- [Provided entries]

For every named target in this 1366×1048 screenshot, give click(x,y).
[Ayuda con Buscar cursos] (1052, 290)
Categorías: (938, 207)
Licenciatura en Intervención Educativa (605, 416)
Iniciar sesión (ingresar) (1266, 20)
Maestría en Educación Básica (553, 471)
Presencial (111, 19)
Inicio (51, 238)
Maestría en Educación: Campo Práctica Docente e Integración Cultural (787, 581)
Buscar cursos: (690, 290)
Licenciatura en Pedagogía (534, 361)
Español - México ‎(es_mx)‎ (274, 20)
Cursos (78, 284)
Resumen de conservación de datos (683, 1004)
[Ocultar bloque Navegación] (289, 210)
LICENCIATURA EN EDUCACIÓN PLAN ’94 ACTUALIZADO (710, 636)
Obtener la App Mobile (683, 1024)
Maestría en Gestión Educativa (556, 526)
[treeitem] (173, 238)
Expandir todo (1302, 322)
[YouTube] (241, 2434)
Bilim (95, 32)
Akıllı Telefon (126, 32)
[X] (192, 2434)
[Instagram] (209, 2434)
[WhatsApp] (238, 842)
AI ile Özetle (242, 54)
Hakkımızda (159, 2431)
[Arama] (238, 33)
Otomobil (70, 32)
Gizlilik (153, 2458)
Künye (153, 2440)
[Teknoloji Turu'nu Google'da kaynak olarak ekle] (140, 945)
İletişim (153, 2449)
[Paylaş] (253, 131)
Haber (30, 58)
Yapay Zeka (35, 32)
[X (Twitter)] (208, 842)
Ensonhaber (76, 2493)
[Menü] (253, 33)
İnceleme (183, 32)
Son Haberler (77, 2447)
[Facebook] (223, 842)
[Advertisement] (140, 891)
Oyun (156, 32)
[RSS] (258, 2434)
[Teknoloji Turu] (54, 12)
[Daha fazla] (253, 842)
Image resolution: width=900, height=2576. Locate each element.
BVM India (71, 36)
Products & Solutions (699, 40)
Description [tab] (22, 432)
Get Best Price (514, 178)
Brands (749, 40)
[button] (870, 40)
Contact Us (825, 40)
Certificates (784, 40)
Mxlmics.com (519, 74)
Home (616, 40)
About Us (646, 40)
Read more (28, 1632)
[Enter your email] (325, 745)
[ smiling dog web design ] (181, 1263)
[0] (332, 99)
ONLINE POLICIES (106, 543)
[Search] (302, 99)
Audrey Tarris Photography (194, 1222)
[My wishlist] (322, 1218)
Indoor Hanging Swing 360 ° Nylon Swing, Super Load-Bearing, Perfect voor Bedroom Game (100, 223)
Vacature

- [Assignment]
Go through the entries above and count each line that contains the string "Turu". Reply only with the total.

- [Task result]
2